---- Data for processing

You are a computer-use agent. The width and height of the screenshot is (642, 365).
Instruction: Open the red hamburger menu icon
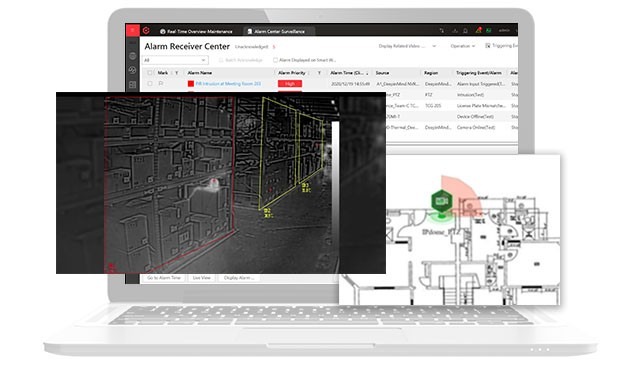point(132,30)
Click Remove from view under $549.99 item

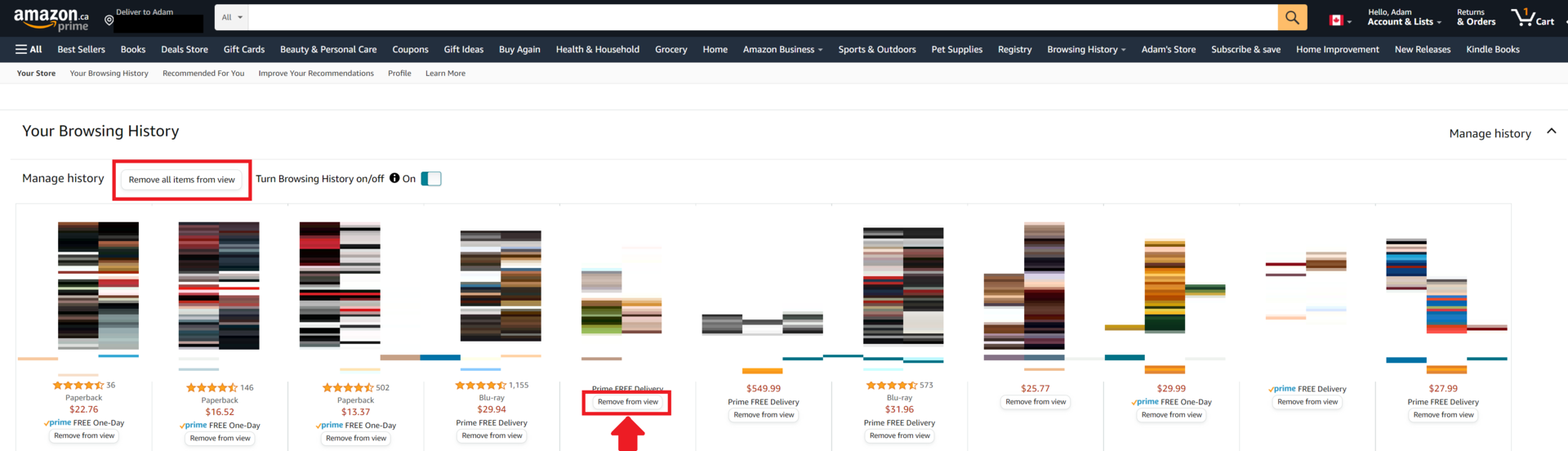pyautogui.click(x=764, y=415)
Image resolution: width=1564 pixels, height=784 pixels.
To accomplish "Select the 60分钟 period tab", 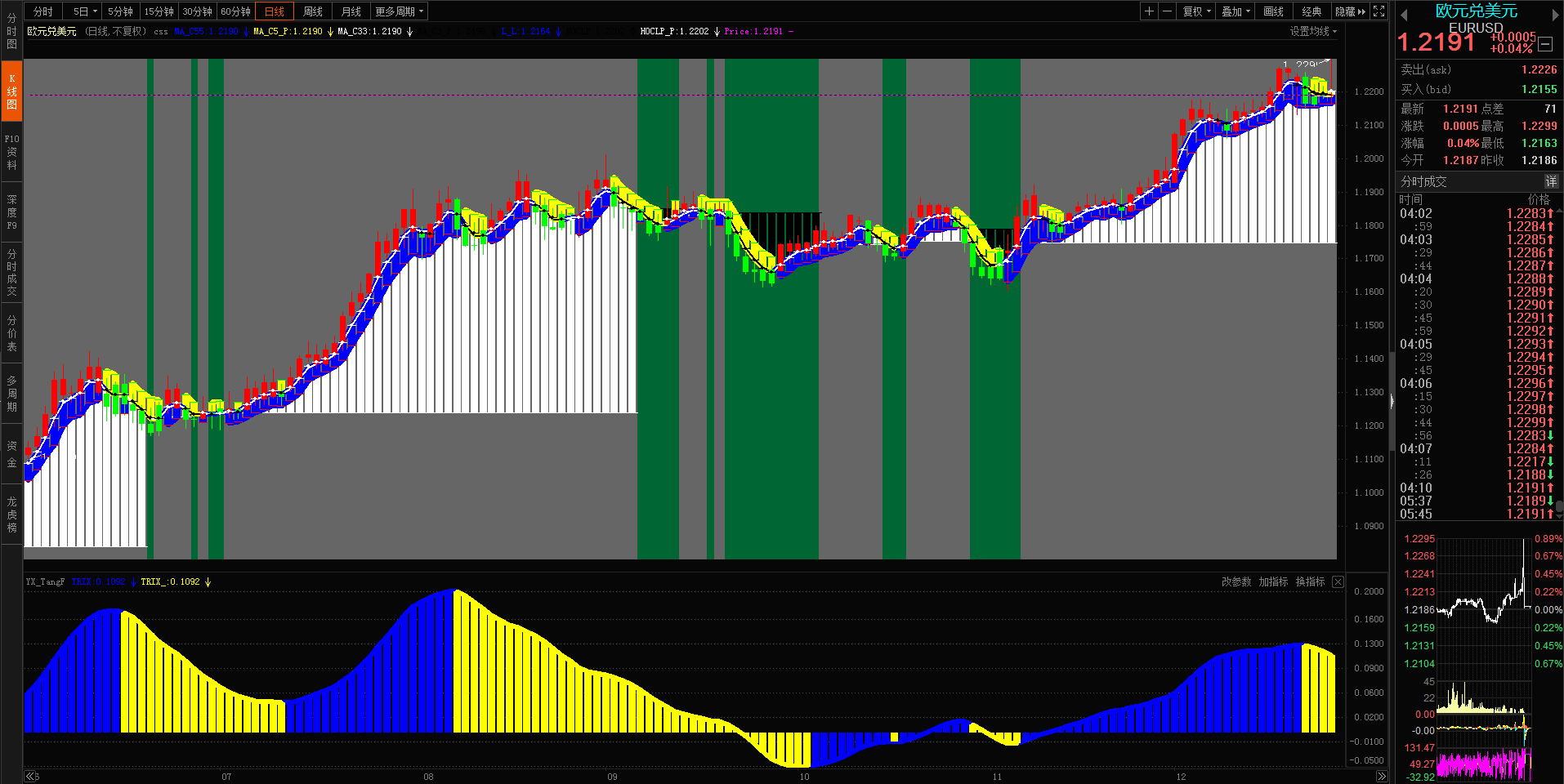I will click(235, 11).
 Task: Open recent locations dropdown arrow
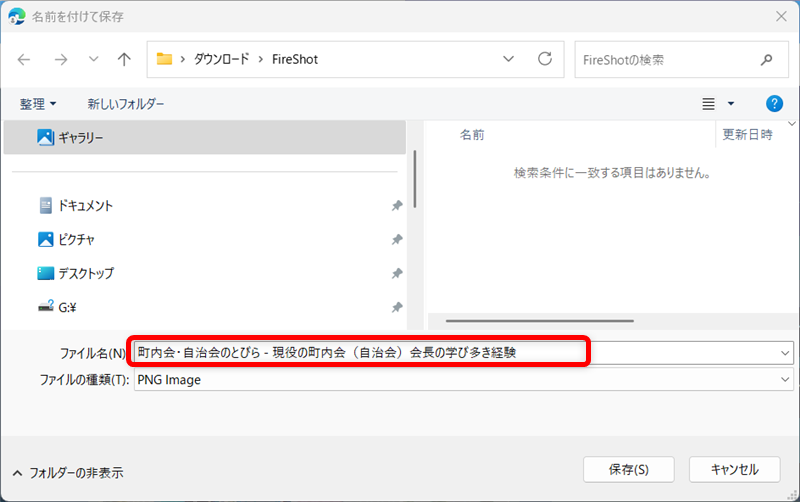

--------

If the word "height" appears in a line above, copy that line.

You are a computer-use agent. The width and height of the screenshot is (642, 365).
Image resolution: width=1564 pixels, height=784 pixels.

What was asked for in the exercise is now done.